● SUPPLIED MATERIAL
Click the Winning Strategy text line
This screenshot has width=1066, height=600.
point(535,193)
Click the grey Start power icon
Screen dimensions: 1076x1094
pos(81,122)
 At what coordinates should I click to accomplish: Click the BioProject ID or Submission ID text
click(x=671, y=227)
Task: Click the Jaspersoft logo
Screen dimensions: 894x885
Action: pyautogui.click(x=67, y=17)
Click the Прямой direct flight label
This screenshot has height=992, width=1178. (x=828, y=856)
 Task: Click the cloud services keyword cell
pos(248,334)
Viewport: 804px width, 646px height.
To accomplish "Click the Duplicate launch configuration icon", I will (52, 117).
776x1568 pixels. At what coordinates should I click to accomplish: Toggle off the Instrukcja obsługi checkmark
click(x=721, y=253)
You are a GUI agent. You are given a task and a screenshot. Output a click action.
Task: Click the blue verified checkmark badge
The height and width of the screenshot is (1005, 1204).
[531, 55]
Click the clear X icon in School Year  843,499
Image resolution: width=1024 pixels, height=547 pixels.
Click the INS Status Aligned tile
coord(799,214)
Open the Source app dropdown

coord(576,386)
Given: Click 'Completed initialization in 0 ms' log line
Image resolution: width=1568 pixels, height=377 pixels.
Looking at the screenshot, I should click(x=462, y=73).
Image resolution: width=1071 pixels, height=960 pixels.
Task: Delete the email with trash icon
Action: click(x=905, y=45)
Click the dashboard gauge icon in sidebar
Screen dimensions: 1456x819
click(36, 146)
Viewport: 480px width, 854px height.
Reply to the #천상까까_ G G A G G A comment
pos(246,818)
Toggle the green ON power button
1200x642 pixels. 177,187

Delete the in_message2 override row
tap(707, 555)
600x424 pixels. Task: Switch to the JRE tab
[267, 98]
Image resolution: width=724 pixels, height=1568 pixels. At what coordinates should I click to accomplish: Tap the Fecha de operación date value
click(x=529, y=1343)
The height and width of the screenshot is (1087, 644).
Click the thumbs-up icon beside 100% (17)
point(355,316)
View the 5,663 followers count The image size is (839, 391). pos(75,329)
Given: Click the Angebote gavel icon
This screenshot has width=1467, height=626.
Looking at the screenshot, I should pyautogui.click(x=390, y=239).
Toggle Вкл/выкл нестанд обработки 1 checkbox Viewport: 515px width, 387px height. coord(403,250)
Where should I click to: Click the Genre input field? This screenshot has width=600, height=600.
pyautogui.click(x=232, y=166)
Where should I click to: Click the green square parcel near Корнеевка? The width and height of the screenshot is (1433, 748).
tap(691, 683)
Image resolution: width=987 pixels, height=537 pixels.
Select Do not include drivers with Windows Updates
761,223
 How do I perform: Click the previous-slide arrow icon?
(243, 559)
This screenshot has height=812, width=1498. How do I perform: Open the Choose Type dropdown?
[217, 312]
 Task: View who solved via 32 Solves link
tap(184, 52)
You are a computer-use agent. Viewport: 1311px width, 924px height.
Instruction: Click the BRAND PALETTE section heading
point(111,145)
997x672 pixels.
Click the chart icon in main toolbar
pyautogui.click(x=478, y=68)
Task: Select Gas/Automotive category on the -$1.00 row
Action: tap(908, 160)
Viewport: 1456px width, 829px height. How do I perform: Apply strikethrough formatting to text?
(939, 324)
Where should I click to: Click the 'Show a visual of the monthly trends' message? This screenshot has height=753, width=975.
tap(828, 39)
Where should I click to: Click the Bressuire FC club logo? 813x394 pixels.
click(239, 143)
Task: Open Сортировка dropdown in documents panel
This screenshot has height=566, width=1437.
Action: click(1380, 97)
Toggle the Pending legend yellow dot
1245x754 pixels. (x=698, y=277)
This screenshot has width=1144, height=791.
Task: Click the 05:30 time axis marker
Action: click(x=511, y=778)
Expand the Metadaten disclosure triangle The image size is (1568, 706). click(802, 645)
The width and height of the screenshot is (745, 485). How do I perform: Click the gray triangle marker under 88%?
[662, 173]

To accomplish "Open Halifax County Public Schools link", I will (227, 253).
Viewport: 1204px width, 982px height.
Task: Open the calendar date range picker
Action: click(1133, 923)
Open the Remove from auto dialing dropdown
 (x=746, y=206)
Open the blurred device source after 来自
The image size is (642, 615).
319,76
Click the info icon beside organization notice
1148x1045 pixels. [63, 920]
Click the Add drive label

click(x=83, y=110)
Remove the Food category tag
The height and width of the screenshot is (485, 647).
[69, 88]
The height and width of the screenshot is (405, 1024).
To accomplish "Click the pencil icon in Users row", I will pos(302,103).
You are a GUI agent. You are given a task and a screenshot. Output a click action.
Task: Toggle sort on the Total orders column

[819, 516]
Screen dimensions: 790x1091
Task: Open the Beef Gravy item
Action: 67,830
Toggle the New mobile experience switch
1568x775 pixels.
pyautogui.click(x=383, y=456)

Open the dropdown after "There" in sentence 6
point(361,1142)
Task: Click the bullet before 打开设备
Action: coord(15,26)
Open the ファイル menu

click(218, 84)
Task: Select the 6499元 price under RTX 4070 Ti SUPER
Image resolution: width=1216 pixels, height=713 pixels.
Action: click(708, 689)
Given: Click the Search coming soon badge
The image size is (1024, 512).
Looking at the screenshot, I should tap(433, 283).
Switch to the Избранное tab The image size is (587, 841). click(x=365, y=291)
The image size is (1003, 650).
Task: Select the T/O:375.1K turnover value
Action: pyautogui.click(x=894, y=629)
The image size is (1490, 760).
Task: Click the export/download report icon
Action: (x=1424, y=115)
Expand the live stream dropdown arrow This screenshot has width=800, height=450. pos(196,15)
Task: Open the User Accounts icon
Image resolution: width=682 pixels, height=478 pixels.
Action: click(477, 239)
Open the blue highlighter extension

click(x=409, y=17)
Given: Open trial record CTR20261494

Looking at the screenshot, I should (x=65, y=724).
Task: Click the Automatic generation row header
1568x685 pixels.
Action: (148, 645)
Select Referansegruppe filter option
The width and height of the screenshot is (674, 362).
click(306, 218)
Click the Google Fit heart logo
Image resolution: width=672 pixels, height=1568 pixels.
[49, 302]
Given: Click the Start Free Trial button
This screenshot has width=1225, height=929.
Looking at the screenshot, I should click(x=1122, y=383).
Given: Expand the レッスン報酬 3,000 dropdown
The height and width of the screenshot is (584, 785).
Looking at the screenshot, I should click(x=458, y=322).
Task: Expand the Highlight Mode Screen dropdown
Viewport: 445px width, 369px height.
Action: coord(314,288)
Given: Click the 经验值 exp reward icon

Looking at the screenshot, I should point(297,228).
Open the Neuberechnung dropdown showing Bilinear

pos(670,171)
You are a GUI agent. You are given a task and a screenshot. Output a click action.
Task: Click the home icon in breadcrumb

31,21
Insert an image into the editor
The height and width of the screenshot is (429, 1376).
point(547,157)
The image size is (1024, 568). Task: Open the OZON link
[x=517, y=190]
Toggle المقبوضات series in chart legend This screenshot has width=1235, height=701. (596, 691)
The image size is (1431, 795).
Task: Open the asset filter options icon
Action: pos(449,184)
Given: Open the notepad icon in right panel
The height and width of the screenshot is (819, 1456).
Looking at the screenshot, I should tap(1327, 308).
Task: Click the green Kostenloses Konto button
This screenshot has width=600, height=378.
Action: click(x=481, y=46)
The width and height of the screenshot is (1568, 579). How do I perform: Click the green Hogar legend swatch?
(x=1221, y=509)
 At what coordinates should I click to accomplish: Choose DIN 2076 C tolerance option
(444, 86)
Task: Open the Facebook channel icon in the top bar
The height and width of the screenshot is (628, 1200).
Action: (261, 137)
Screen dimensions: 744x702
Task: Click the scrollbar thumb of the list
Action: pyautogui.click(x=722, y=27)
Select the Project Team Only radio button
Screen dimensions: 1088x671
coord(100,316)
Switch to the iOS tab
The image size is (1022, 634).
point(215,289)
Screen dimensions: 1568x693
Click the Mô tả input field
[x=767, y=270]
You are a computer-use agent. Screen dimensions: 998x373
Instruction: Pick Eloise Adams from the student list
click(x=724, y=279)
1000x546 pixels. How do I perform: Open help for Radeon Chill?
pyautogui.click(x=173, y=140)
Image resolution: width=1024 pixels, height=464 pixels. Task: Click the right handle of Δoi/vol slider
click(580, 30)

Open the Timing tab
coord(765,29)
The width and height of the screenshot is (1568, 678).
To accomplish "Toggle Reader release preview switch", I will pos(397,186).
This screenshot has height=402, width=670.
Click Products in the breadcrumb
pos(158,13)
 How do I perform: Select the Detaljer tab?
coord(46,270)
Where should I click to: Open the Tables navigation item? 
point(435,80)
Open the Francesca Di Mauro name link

● EXERCISE REQUIREMENTS
Every line in the material above that has the word "Expand" should be copied.

● ANSWER BELOW
Expand the Metadaten disclosure triangle The image size is (1568, 706). click(802, 645)
Expand the live stream dropdown arrow This screenshot has width=800, height=450. pos(196,15)
Given: Expand the レッスン報酬 3,000 dropdown
Task: Expand the Highlight Mode Screen dropdown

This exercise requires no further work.